----- READING TEXT -----
The servers, however, cannot be too remote. The speed of light passing through fibre-optic cables and switching delays incurred by every router along the path play a role in determining network responsiveness. The rule of thumb is that every 100km of distance adds a millisecond of delay in each direction. To reap the benefits of 5G’s low latency, autonomous systems will need to deploy server resources closer to the point of demand than is typical today. It is this, of course, that is leading to the development of the edge computing market.

Edge computing servers may sit within an industrial campus. For example, a mining operator that makes extensive use of autonomous vehicles to move material around a site can choose to deploy their own micro data centre. In many cases they will have the ability to make use of shared, cloud-based services located a little further away to provide the edge computing resource. Although mines are frequently in remote locations, many are close enough to urban centres to make it viable for service providers to set up their own edge computing resources that are shared with other agricultural and industrial users.

Computing at the edge of the cloud will not replace the centralised servers that form the basis of today’s network architectures. There will still be a need for longer-term planning, which will be handled by a second layer of software with machine learning at its core. The portions that need a real-time response, however, will be devolved to the ‘cloudlets’ that lie between wireless nodes and the core cloud servers.
----- AVAILABLE DATA -----
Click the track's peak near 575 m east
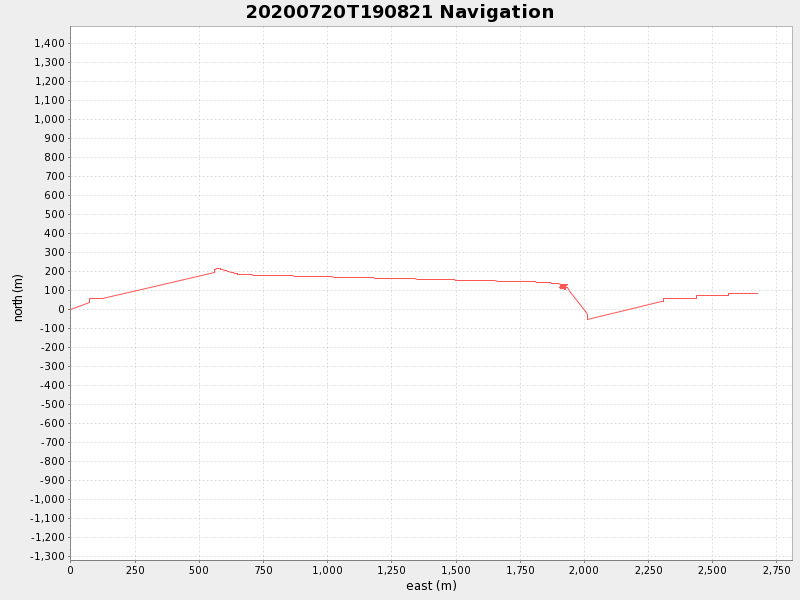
-----
**TASKS TO CARRY OUT**
A) Using the edge computing text, explain in one to three sentences why the servers for autonomous systems cannot be too remote.
B) Echo word for word the stretch of the edge computing text from "The servers, however, cannot" through "edge computing market.".

**ANSWER SET**
A) Distance slows network responsiveness because of how fast light travels through fiber-optic cables and the switching delays at every router along the path. As a rule of thumb, every 100km adds a millisecond of delay in each direction. To get the benefit of 5G's low latency, servers must sit closer to the point of demand.

B)
The servers, however, cannot be too remote. The speed of light passing through fibre-optic cables and switching delays incurred by every router along the path play a role in determining network responsiveness. The rule of thumb is that every 100km of distance adds a millisecond of delay in each direction. To reap the benefits of 5G’s low latency, autonomous systems will need to deploy server resources closer to the point of demand than is typical today. It is this, of course, that is leading to the development of the edge computing market.